Founder & Teacher, desiringGod.org

Audio Transcript

In his 2008 sermon on Psalm 42, John Piper talked about spiritual depression; specifically, what should we DO when the darkness of spiritual depression descends into our lives? Here are the third and fourth directives John Piper draws from the text.

Sing

The psalmist sings to the Lord at night, pleading for his life. Psalm 42:8 says, “By day the Lord commands his steadfast love, and at night his song is with me, a prayer to the God of my life.” This is not a song of jubilant hope. He doesn’t feel jubilant hope. He is seeking jubilant hope. This is a prayer song and pleading song, a song “to the God of my life” — that is, a song pleading for his life.

“On this side of the cross, we know the greatest ground for our hope: Jesus Christ crucified for our sins and triumphant over death.”

But isn’t it amazing that he is singing his prayer! My guess is that this is where Psalm 42 came from. This very psalm may be that nighttime prayer-song. Not many of us can compose songs when we are discouraged and weeping day and night. That’s why a singable psalter is good to keep around — or a hymnbook with the whole array of emotions. For example, Isaac Watts wrote these verses to be sung:

    How long wilt Thou conceal Thy face?
        My God, how long delay?
    When shall I feel those heav’nly rays
        That chase my fears away?
    How long shall my poor laboring soul
        Wrestle and toil in vain?
    Thy word can all my foes control
        And ease my raging pain.

The Psalter of 1912 contains these verses to be sung the way the psalmist of Psalm 42 sang at night:

    How long wilt Thou forget me,
        O Lord, Thou God of grace?
    How long shall fears beset me
        While darkness hides Thy face?
    How long shall griefs distress me
        And turn my day to night?
    How long shall foes oppress me
        And triumph in their might?
    O Lord my God, behold me
        And hear mine earnest cries;
        Lest sleep of death enfold me,
        Enlighten Thou mine eyes;
        Lest now my foe insulting
        Should boast of his success,
        And enemies exulting
        Rejoice in my distress.

These are not jubilant songs. But they are songs of faith. And they are shaped by thinking and feeling with God in the Psalms.

Preach

Next, the psalmist preaches to his own soul. Verse 5: “Why are you cast down, O my soul, and why are you in turmoil within me? Hope in God; for I shall again praise him, my salvation and my God.” Oh, how crucial this is in the fight of faith. We must learn to preach the truth to ourselves. Listen to Lloyd-Jones take hold of this verse:

Have you realized that most of your unhappiness in life is due to the fact that you are listening to yourself instead of talking to yourself? Take those thoughts that come to you the moment you wake up in the morning. You have not originated them, but they are talking to you. They bring back the problems of yesterday, etc. Somebody is talking. Who is talking to you? Your self is talking to you. Now this man’s treatment [in Psalm 42] was this: Instead of allowing this self to talk to him, he starts talking to himself. “Why art thou cast down, O my soul?” he asks. His soul had been depressing him, crushing him. So he stands up and says, “Self, listen for a moment. I will speak to you.” (Spiritual Depression, 20–21)

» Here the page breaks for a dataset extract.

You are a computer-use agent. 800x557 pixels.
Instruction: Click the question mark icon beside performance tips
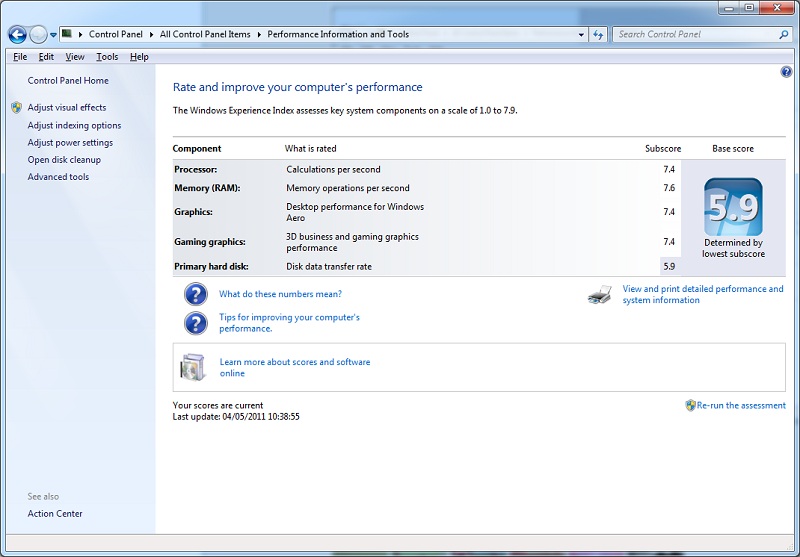tap(195, 323)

On this side of the cross, we know the greatest ground for our hope: Jesus Christ crucified for our sins and triumphant over death. So the main thing we must learn is to preach the gospel to ourselves:

Listen, self: If God is for you, who can be against you? He who did not spare his own Son but gave him up for you, how will he not also with him graciously give you all things? Who shall bring any charge against you as God’s elect? It is God who justifies. Who is to condemn? Christ Jesus is the one who died — more than that, who was raised — who is at the right hand of God, who indeed is interceding for you. Who shall separate you from the love of Christ? (Romans 8:31–35, paraphrased)

Learn to preach the gospel to yourself. If this psalmist were living after Christ, that is what he would have done.